さらに第4クォーターに限れば3ポイントシュートの成功率が38%を超え、自分で勝負を決めに行くプレーをしていました。平均19点はエースとして高い得点力とは言えませんが、終盤に集中力を高めて得点できることがホリデーの価値を高めました。それだけアシストは減るのですが、純粋なポイントガードであるロンドを相棒に据えるのはチームにとっても重要でした。

高額契約に相応しい選手であることを攻守に証明

オフェンスで果たした役割について触れてきましたが、ホリデーの最大の武器はオールNBAディフェンシブファーストチームに選ばれた守備力にあります。ペリカンズは早い展開を求める中で、ディフェンスでも崩れた状態になることが多く、より個人で止めることが求められる傾向にあります。

高いブロックで速攻を止めたり、あるいはボール運びに激しいプレッシャーをかけてオフェンスを遅らせたり。多様なディフェンス能力を見せるホリデーですが、その真骨頂は「ひたすらしつこく追いかける」ことにあります。

小さめのスタンスで細かく足を動かすことでマークマンとの距離を狭め、抜かれても直ぐに追いつく反応力の高さとバランスの良さで、しつこく追いかけ回し、相手が根負けするのを待つような守り方をします。読みの鋭さやハンドチェックの上手さと言うより、愚直に追い込んで相手のミスを誘う形でボールを奪っていきます。

またチーム事情もあり、マークする相手もガードだけでなく、自分よりもサイズの大きいウイングも担当します。少しでも苦しい体勢でのシュートに追い込むことができ、時にはブロックさえしてしまう身体能力で、相手のエースにプレッシャーをかけ続けるのでした。
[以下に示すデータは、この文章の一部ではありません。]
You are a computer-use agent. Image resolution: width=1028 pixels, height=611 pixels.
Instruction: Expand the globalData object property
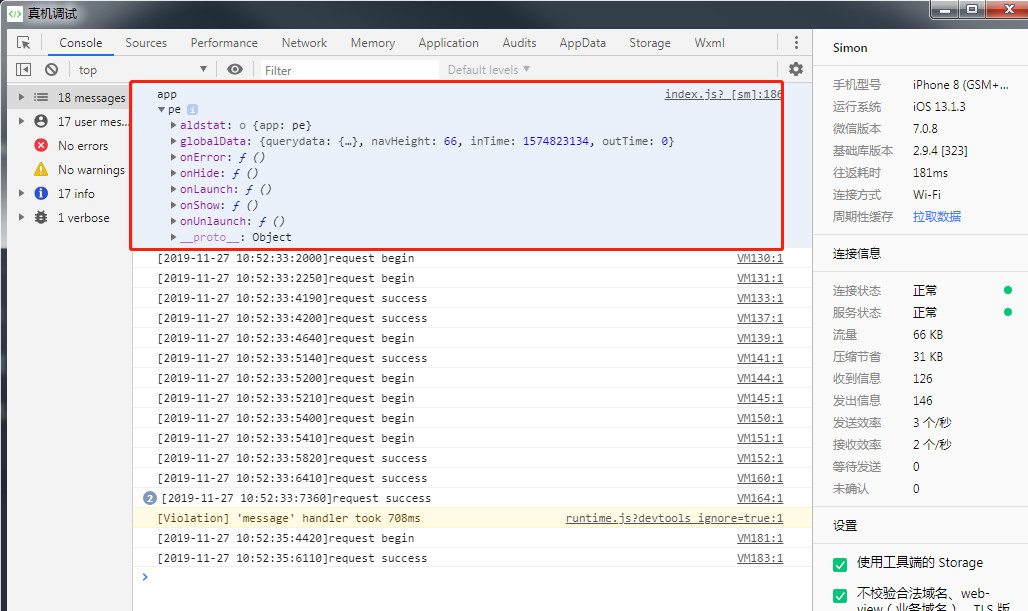[174, 142]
昨シーズンのホリデーは、それまで示していた能力をより効果的に、そして安定的に示すことで高額契約に相応しい選手であることを証明しました。オフェンスだけでなくディフェンスも優れたツーウェイプレイヤーとして、試合中は常に中核的な役割をこなしたのです。この夏はより高いパフォーマンスを発揮すべく、弱点であるシュート力の改善に取り組んでいます。

ペリカンズはカズンズとロンドが移籍してしまい、エルフレッド・ペイトンやジュリアス・ランドルといった若手を加えました。新シーズンはリーダーシップも求められ、ホリデーの中心選手としての役割は大きくなります。